───── Task data

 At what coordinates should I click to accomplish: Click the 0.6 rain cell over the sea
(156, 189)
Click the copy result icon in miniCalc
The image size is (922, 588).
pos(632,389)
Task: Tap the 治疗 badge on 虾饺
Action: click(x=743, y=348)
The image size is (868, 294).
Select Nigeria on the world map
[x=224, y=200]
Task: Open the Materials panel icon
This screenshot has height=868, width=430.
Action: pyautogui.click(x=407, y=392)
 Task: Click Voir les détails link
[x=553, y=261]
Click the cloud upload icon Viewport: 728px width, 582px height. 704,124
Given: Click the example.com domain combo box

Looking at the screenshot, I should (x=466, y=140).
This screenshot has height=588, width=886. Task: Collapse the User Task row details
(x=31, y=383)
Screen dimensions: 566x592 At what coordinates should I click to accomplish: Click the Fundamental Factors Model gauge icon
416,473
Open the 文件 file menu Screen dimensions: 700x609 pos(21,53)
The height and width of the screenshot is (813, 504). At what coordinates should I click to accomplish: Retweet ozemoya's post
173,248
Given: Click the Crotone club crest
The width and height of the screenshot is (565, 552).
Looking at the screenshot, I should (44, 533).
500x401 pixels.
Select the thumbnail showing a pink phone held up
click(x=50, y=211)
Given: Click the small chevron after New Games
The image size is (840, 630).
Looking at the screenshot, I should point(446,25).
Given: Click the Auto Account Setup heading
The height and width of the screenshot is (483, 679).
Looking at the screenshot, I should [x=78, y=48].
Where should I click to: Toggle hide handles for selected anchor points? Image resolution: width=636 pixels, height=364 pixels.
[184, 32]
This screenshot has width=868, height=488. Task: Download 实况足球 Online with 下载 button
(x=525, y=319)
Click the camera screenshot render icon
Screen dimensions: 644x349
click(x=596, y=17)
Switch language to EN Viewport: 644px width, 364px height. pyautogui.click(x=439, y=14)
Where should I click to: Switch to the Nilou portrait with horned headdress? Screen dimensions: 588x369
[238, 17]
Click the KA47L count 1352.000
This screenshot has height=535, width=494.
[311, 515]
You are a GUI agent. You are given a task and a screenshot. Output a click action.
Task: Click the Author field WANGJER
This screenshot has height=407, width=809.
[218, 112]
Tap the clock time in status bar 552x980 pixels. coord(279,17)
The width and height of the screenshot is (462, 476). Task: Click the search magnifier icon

──────────

Repeat the data above, word for word.

**Problem solution:**
 At what coordinates should I click to accomplish: Click the 0.6 rain cell over the sea
(156, 189)
Click the copy result icon in miniCalc
The image size is (922, 588).
pos(632,389)
Task: Tap the 治疗 badge on 虾饺
Action: click(x=743, y=348)
The image size is (868, 294).
Select Nigeria on the world map
[x=224, y=200]
Task: Open the Materials panel icon
This screenshot has height=868, width=430.
Action: pyautogui.click(x=407, y=392)
 Task: Click Voir les détails link
[x=553, y=261]
Click the cloud upload icon Viewport: 728px width, 582px height. 704,124
Given: Click the example.com domain combo box

Looking at the screenshot, I should (x=466, y=140).
This screenshot has height=588, width=886. Task: Collapse the User Task row details
(x=31, y=383)
Screen dimensions: 566x592 At what coordinates should I click to accomplish: Click the Fundamental Factors Model gauge icon
416,473
Open the 文件 file menu Screen dimensions: 700x609 pos(21,53)
The height and width of the screenshot is (813, 504). At what coordinates should I click to accomplish: Retweet ozemoya's post
173,248
Given: Click the Crotone club crest
The width and height of the screenshot is (565, 552).
Looking at the screenshot, I should (44, 533).
500x401 pixels.
Select the thumbnail showing a pink phone held up
click(x=50, y=211)
Given: Click the small chevron after New Games
The image size is (840, 630).
Looking at the screenshot, I should point(446,25).
Given: Click the Auto Account Setup heading
The height and width of the screenshot is (483, 679).
Looking at the screenshot, I should [x=78, y=48].
Where should I click to: Toggle hide handles for selected anchor points? Image resolution: width=636 pixels, height=364 pixels.
[184, 32]
This screenshot has width=868, height=488. Task: Download 实况足球 Online with 下载 button
(x=525, y=319)
Click the camera screenshot render icon
Screen dimensions: 644x349
click(x=596, y=17)
Switch language to EN Viewport: 644px width, 364px height. pyautogui.click(x=439, y=14)
Where should I click to: Switch to the Nilou portrait with horned headdress? Screen dimensions: 588x369
[238, 17]
Click the KA47L count 1352.000
This screenshot has height=535, width=494.
[311, 515]
You are a GUI agent. You are given a task and a screenshot. Output a click action.
Task: Click the Author field WANGJER
This screenshot has height=407, width=809.
[218, 112]
Tap the clock time in status bar 552x980 pixels. coord(279,17)
The width and height of the screenshot is (462, 476). Task: Click the search magnifier icon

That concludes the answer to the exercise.